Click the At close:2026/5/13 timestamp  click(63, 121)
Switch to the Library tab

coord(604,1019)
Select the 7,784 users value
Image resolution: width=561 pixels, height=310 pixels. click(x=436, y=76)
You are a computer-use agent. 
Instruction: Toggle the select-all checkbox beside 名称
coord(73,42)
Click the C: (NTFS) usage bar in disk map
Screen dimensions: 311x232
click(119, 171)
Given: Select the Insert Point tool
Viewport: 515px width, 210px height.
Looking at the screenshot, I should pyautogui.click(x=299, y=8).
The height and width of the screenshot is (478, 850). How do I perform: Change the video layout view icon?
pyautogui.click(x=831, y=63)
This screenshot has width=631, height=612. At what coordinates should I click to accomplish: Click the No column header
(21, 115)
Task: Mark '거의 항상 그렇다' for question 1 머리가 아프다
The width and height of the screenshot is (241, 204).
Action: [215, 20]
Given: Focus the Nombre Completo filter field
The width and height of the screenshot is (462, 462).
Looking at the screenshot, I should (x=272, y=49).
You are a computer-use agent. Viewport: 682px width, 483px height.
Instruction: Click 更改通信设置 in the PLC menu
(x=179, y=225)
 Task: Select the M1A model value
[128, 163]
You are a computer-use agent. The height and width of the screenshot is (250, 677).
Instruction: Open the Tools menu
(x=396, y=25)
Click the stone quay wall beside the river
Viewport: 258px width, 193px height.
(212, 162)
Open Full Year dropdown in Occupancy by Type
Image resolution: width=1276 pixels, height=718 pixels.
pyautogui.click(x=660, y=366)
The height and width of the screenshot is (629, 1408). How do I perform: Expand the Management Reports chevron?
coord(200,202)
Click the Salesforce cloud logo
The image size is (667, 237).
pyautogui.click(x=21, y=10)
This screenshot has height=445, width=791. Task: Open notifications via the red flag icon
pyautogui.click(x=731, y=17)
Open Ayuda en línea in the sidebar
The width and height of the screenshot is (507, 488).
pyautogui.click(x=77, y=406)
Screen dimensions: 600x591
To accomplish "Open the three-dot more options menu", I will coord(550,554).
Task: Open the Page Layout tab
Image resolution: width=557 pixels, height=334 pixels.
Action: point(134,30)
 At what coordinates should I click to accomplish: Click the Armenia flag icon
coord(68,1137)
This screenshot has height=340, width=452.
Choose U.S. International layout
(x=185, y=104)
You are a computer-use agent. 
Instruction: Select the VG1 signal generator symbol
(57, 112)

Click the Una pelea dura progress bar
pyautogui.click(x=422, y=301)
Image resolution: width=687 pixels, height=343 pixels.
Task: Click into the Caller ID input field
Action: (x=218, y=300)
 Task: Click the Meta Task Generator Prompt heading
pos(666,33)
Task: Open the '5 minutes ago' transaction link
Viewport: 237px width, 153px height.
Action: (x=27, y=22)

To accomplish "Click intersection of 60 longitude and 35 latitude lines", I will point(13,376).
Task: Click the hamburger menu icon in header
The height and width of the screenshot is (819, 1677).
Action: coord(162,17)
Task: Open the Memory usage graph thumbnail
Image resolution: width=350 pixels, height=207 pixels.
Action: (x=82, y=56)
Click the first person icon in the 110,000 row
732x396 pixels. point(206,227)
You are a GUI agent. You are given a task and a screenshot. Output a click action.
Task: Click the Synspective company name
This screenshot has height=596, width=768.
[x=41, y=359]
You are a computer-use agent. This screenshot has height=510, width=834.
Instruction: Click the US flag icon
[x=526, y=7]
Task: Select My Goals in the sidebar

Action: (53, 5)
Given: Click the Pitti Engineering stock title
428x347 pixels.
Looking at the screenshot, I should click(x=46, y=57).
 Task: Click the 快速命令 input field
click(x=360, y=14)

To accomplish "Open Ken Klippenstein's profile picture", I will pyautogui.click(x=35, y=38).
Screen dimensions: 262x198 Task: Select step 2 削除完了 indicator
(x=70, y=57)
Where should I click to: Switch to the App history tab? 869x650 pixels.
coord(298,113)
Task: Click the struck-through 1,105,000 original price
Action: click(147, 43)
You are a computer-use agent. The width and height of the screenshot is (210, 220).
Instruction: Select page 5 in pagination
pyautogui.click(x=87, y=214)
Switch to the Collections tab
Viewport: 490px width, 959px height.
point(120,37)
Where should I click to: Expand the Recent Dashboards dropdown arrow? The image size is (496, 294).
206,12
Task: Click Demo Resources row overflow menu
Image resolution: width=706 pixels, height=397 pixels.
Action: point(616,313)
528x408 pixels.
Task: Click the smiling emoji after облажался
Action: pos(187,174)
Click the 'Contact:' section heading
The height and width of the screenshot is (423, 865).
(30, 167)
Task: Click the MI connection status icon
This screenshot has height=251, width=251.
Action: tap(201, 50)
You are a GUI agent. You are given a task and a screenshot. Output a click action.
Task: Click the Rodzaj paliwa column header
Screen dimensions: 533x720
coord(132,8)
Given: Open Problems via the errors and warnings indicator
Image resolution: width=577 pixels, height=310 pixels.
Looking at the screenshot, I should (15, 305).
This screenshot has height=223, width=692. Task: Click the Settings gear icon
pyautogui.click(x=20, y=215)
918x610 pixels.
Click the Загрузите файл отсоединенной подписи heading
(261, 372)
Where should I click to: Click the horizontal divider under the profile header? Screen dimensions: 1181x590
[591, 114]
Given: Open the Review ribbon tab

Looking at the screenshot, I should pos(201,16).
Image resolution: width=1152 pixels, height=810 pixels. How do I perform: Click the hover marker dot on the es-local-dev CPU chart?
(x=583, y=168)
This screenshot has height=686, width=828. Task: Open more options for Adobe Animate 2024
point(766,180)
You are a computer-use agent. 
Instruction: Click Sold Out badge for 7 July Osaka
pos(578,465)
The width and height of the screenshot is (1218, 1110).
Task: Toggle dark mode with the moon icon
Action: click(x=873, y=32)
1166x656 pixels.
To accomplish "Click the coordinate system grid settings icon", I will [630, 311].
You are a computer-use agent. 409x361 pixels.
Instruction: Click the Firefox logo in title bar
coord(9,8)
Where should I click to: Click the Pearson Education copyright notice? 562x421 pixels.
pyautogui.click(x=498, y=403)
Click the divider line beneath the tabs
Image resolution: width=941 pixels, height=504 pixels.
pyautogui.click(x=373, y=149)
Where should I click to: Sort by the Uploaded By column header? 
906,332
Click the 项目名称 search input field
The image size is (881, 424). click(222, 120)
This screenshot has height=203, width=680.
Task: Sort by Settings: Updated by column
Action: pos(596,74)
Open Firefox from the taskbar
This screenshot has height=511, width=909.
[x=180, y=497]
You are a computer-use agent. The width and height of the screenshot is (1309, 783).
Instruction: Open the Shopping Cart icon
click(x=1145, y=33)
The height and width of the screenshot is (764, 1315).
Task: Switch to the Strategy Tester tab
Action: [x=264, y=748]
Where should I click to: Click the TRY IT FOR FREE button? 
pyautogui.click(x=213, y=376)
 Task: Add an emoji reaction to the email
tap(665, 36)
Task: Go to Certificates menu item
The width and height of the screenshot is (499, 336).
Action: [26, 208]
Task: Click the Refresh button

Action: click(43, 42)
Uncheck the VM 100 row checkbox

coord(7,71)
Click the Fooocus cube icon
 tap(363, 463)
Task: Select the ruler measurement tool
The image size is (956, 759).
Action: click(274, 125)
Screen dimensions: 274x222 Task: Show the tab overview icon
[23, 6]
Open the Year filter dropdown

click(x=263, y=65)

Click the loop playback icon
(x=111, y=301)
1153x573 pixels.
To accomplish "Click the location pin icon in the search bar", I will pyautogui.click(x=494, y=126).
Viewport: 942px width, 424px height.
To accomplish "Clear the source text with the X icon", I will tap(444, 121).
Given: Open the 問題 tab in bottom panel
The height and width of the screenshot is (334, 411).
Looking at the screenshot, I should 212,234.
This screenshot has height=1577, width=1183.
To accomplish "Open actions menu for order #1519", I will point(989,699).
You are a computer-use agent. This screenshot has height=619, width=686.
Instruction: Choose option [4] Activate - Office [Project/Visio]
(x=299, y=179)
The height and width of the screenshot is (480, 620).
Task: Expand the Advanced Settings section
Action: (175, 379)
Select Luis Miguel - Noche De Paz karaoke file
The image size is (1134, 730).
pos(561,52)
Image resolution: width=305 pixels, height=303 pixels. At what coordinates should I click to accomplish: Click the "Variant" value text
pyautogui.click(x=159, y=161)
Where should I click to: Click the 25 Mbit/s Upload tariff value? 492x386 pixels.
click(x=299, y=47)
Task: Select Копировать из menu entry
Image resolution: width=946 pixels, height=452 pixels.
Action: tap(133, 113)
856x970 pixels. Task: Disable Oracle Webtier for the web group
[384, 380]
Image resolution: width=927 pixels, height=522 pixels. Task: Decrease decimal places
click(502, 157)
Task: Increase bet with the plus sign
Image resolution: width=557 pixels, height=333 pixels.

◆ ◆ ◆ ◆

■ Action item ■
Copy the lines of the data above exactly as written, beginning with the line containing "Given: Select the Insert Point tool" and ending with the line containing "You are a computer-use agent. The height", and leave out all other lines.

■ Expected answer ■
Given: Select the Insert Point tool
Viewport: 515px width, 210px height.
Looking at the screenshot, I should pyautogui.click(x=299, y=8).
The height and width of the screenshot is (478, 850). How do I perform: Change the video layout view icon?
pyautogui.click(x=831, y=63)
This screenshot has width=631, height=612. At what coordinates should I click to accomplish: Click the No column header
(21, 115)
Task: Mark '거의 항상 그렇다' for question 1 머리가 아프다
The width and height of the screenshot is (241, 204).
Action: [215, 20]
Given: Focus the Nombre Completo filter field
The width and height of the screenshot is (462, 462).
Looking at the screenshot, I should (x=272, y=49).
You are a computer-use agent. Viewport: 682px width, 483px height.
Instruction: Click 更改通信设置 in the PLC menu
(x=179, y=225)
 Task: Select the M1A model value
[128, 163]
You are a computer-use agent. The height and width of the screenshot is (250, 677).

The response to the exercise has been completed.